What is debouncing and throttling?
Both limit how often a function runs in response to rapid events like typing, scrolling, or resizing.
Debounce — waits until activity stops, then runs once. Good for search-as-you-type or validating after the user pauses.
Throttle — runs at most once per time interval, however many events fire. Good for scroll or resize handlers.
One-line difference: debounce waits for a pause; throttle runs on a fixed schedule.

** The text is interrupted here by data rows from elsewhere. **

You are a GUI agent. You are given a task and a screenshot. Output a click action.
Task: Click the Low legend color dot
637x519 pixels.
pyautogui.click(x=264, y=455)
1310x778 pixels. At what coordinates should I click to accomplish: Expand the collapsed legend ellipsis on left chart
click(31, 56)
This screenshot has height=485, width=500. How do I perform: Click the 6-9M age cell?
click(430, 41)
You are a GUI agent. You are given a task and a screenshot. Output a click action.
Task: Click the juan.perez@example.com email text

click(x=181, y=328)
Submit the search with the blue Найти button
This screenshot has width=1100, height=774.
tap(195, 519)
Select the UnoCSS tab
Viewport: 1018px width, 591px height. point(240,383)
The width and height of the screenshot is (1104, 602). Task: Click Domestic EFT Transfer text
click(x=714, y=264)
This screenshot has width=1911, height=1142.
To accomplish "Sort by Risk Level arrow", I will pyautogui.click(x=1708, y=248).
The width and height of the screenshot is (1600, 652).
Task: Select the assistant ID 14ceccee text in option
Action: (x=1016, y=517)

// Debounce implementation
function debounce(fn, delay) {
let timer;
return function(...args) {
clearTimeout(timer);
timer = setTimeout(() => fn.apply(this, args), delay);
};
}
// Usage: search after user stops typing for 300ms
const search = debounce((query) => {
fetch(`/api/search?q=${query}`).then(r => r.json());
}, 300);
input.addEventListener('input', (e) => search(e.target.value));
// Throttle implementation
function throttle(fn, interval) {
let lastTime = 0;
return function(...args) {
const now = Date.now();
if (now - lastTime >= interval) {
lastTime = now;
fn.apply(this, args);
}
};
}
// Usage: update scroll position at most every 100ms
const onScroll = throttle(() => {
console.log('Scroll position:', window.scrollY);
}, 100);
window.addEventListener('scroll', onScroll);Debounce: each call resets the timer (clearTimeout + setTimeout). The function only fires after the user pauses for the full delay. Throttle: checks if enough time has passed since the last call.
If yes, executes immediately. If no, the call is dropped. Debounce = wait for pause, Throttle = limit rate.
Implement both from scratch — this is a very common coding question. Key difference: debounce waits for inactivity (search), throttle limits rate (scroll).
Show practical use cases for each. Know that lodash provides _.debounce and _.throttle.